I missed some bits out up there just to shorten it down. To do a similar thing on the client side you set up your policy again and on the proxy that gets generated you do;

MyProxy p = new MyProxy();

p.SetPolicy("MikePolicy");

to have the client pick up the policy and make use of it.

The items that you list in the extensions section of the policy file look to be classes that ultimately derive from PolicyAssertion in the framework. PolicyAssertion's role in life seems to be to create input and/or output filters on both the "client" and "service" side and those filters get slotted into the WSE pipeline to pre- and post-process messages as they go in/out of services and clients.

An extension also gets handed a lump of configuration file so that it can set itself up (as we can see with usernameOverCertificateSecurity above). The overrides you have to write for a PolicyAssertion look like;

public override SoapFilter CreateClientInputFilter(FilterCreationContext context)
public override SoapFilter CreateClientOutputFilter(FilterCreationContext context)
public override SoapFilter CreateServiceInputFilter(FilterCreationContext context)
public override SoapFilter CreateServiceOutputFilter(FilterCreationContext context)
public override void ReadXml(System.Xml.XmlReader reader, System.Collections.Generic.IDictionary<string, Type> extensions)
public override void WriteXml(System.Xml.XmlWriter writer)

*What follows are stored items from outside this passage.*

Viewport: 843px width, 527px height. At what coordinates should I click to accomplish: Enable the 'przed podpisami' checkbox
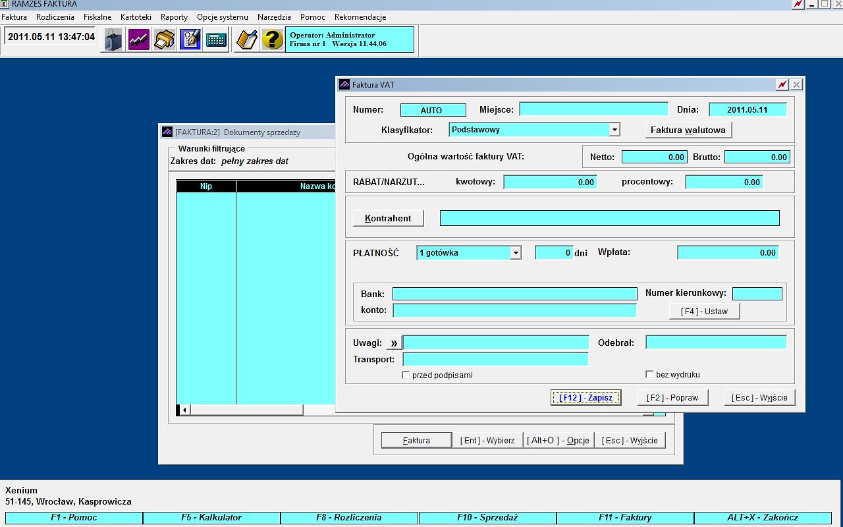point(406,375)
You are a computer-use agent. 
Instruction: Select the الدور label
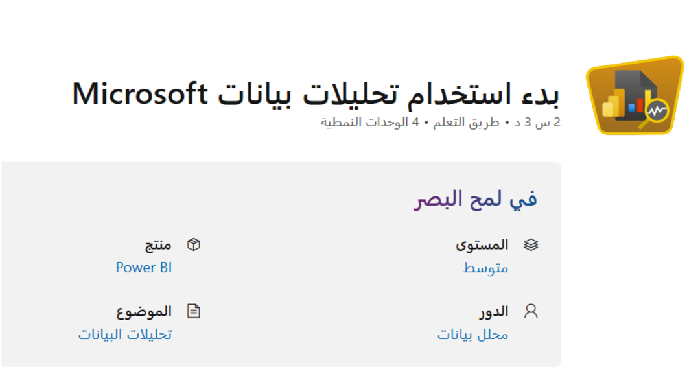(493, 311)
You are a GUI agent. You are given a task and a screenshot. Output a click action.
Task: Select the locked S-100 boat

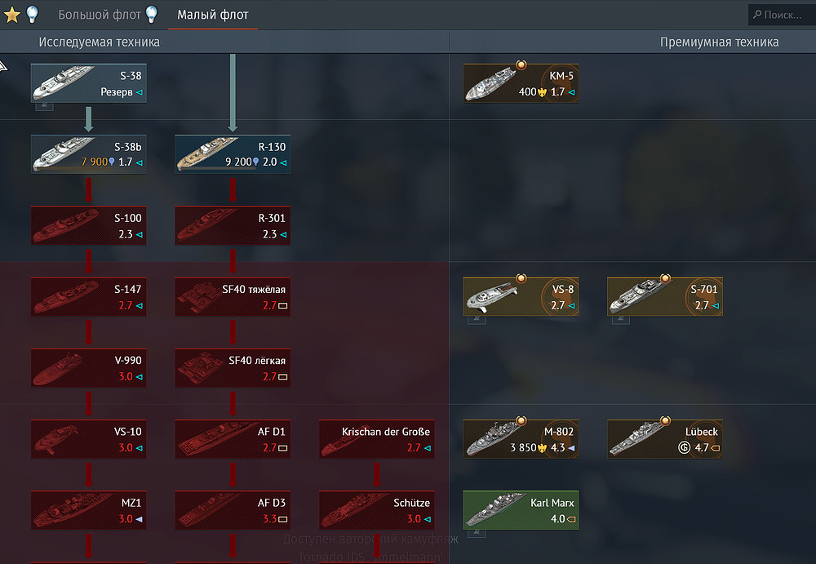point(88,226)
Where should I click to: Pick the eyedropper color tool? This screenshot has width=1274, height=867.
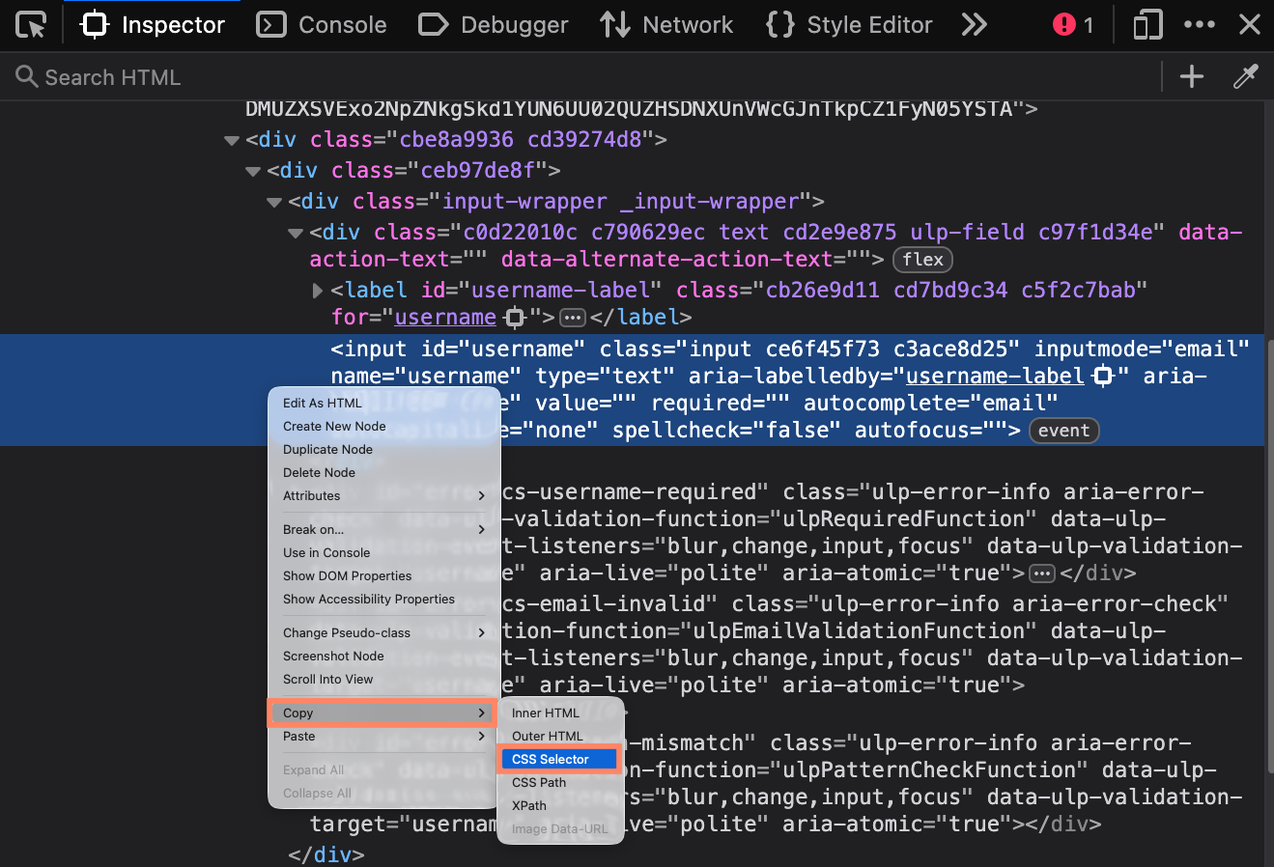click(x=1245, y=77)
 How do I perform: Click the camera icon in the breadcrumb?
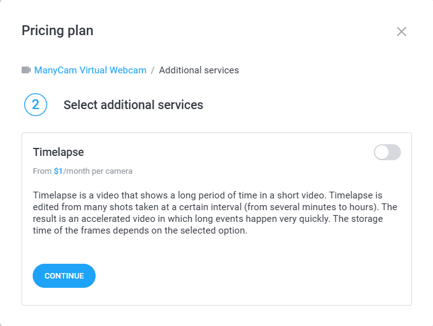(26, 70)
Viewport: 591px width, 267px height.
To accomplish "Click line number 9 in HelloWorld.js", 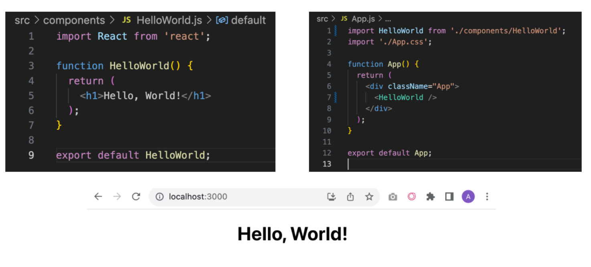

The list of pre-canned security assertions that you have to play with looks to be;

  • usernameOverCertificateSecurity
  • usernameOverTransportSecurity
  • mutualCertificateSecurity
  • anonymousOverCertificateSecurity
  • kerberosSecurity

There might be a couple more - not gone all the way through this yet. So far, I've experimented only with usernameOverCertificateSecurity. Will update this post or add a new one at the point where I've played with the others.